The use of double standards by skeptics is a common practice, but it is fallacious reasoning, just like when you move the goalposts for this thread:
again if you believe so strongly in telekinesis and it really exists it shouldn't be too hard to provide a real life example, no?
A scientific test is not a real-life example? What about the Eisenbeiss case; how is that not a real-life example? Consciousness cannot be directly measured, observed nor verified, yet these results show a statistical anomaly that deserves explanation. Just admit that I showed you the evidence and move on; stop trying to argue around it when you obviously did not even read up on it. IF these tests are not methodologically sound, then YOU should have no problem finding an expert who supports your opinion with hard evidence. Your links claim that a test is not valid unless the researcher has a certain philosophical beliefs and also include other fallacious comments that do not address what is in this paper. You simply wish to ignore the reality that is being pointed out by experts because you think you know everything already.
I trust the opinion of the majority of experts not just 2 guys. The majority of experts/scientists have clearly said that telekinesis is not real.

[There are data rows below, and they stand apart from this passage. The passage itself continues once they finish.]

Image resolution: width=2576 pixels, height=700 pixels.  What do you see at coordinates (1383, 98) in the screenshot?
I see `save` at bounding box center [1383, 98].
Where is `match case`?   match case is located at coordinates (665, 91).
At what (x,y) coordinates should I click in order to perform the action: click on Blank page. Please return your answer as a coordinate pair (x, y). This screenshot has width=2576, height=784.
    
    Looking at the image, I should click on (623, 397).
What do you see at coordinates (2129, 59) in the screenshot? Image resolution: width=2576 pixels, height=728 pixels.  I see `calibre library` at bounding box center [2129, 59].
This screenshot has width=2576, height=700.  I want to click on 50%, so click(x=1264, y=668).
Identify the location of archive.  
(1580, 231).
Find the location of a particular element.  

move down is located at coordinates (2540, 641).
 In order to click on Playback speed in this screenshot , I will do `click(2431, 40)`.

https://en.wikipedia.org/wiki/PsychokinesisFrom 1996 to 2015, James Randi, magician, escape artist, and skeptic, offered $1,000,000 to anyone who could demonstrate, under conditions he and the claimant agreed upon, any paranormal powers including psychokinesis. The prize was never claimed. There are similar offers around the world.
There is a broad scientific consensus that PK research, and parapsychology more generally, have not produced a reliable, repeatable demonstration.
The ideas of psychokinesis and telekinesis violate several well-established laws of physics, including the inverse square law, the second law of thermodynamics, and the conservation of momentum.[15][27] Because of this, scientists have demanded a high standard of evidence for PK, in line with Marcello Truzzi's dictum "Extraordinary claims require extraordinary proof".[10][28] The Occam's razor law of parsimony in scientific explanations of phenomena suggests that the explanation of PK in terms of ordinary ways by trickery, special effects or by poor experimental design is preferable to accepting that the laws of physics should be rewritten.
A 1952 study tested for experimenter's bias with respect to psychokinesis. Richard Kaufman of Yale University gave subjects the task of trying to influence eight dice and allowed them to record their own scores. They were secretly filmed, so their records could be checked for errors. Believers in psychokinesis made errors that favored its existence, while disbelievers made opposite errors. A similar pattern of errors was found in J. B. Rhine's dice experiments, which were considered the strongest evidence for PK at that time.
In 1984, the United States National Academy of Sciences, at the request of the US Army Research Institute,[ambiguous] formed a scientific panel to assess the best evidence for psychokinesis. Part of its purpose was to investigate military applications of PK, for example to remotely jam or disrupt enemy weaponry. The panel heard from a variety of military staff who believed in PK and made visits to the PEAR laboratory and two other laboratories that had claimed positive results from micro-PK experiments. The panel criticized macro-PK experiments for being open to deception by conjurors, and said that virtually all micro-PK experiments "depart from good scientific practice in a variety of ways". Their conclusion, published in a 1987 report, was that there was no scientific evidence for the existence of psychokinesis.